O filme Oppenheimer, que fala sobre a criação da bomba atômica, menciona a descoberta da fissão nuclear feita por Otto Hahn e Fritz Strassmann, mas não dá crédito a Lise Meitner, uma física que teve um papel importante nessa teoria. Novas pesquisas mostram que Meitner, que era judia, não recebeu o reconhecimento que merecia e teve uma relação complicada com Hahn, marcada por desentendimentos. Apesar de ser uma cientista renomada, Meitner não foi incluída como coautora em publicações importantes e, após a Segunda Guerra Mundial, Hahn ganhou o Prêmio Nobel, enquanto ela ficou de fora. Meitner e seu sobrinho, Otto Robert Frisch, foram os primeiros a explicar a fissão nuclear, mas ela se recusou a participar do Projeto Manhattan, que desenvolveu armas nucleares. Após a guerra, surgiram rumores errôneos sobre sua ligação com a bomba atômica, que ela negou. A história de Meitner destaca a falta de reconhecimento que muitas mulheres na ciência enfrentaram, como Rosalind Franklin, que também não recebeu o devido crédito por suas contribuições.
O filme Oppenheimer, que aborda a criação da bomba atômica, destaca a descoberta da fissão nuclear por Otto Hahn e Fritz Strassmann, mas ignora a contribuição essencial de Lise Meitner, uma física judia.
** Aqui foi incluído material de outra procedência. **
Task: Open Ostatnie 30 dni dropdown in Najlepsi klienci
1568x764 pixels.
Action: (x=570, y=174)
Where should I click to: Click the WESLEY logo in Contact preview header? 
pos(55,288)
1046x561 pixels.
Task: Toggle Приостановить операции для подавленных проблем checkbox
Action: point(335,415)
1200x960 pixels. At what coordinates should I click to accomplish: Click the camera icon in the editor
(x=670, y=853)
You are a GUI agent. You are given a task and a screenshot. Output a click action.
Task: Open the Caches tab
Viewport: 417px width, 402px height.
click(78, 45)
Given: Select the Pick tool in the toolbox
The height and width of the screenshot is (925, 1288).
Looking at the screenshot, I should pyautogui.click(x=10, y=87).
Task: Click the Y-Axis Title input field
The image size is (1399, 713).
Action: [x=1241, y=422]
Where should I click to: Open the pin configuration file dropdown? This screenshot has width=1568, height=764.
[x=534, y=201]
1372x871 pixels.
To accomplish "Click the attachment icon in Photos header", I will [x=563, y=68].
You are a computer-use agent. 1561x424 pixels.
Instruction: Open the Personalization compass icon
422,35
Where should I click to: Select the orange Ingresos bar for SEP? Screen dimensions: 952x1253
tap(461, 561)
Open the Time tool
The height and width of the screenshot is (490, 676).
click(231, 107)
Novas pesquisas revelam que Meitner teve um papel crucial na teoria da fissão, mas não recebeu o reconhecimento merecido.
Meitner, contemporânea de grandes nomes como Albert Einstein, foi chamada de “mãe da bomba atômica” pela imprensa após os bombardeios de Hiroshima e Nagasaki, uma associação que ela rejeitou. Apenas Hahn foi agraciado com o Prêmio Nobel, referindo-se a Meitner de forma desdenhosa em seu discurso de agradecimento. A autora Marissa Moss, que estudou os arquivos de Meitner, afirma que a relação entre os dois foi marcada por desentendimentos e injustiças.
Em uma carta de 1947, Meitner expressou que a atitude de Hahn influenciou a decisão do comitê do Nobel. Moss argumenta que a falta de reconhecimento se deve não apenas ao gênero, mas também à origem judia de Meitner. A Semana do Nobel, que celebra conquistas científicas, também levanta questões sobre injustiças históricas, como a de Meitner, que não é a única mulher a não receber crédito por suas contribuições.
Nascida em 1878 em Viena, Meitner foi uma pioneira na física, obtendo seu doutorado em uma época em que poucas mulheres tinham acesso à educação superior. Após fugir do regime nazista, continuou a colaborar com Hahn à distância, mas não foi creditada em publicações importantes. Em 1939, Meitner e seu sobrinho, Otto Robert Frisch, confirmaram a teoria da fissão nuclear, mas Hahn e Strassmann publicaram os resultados sem mencionar Meitner.
Embora Meitner tenha sido convidada a participar do Projeto Manhattan, ela recusou, afirmando que não queria se envolver com armas nucleares. Após a guerra, surgiram rumores infundados sobre sua participação na criação da bomba. Em 1945, Hahn recebeu o Prêmio Nobel de Química, enquanto Meitner e Frisch foram indicados ao prêmio de Física, mas apenas Hahn foi premiado.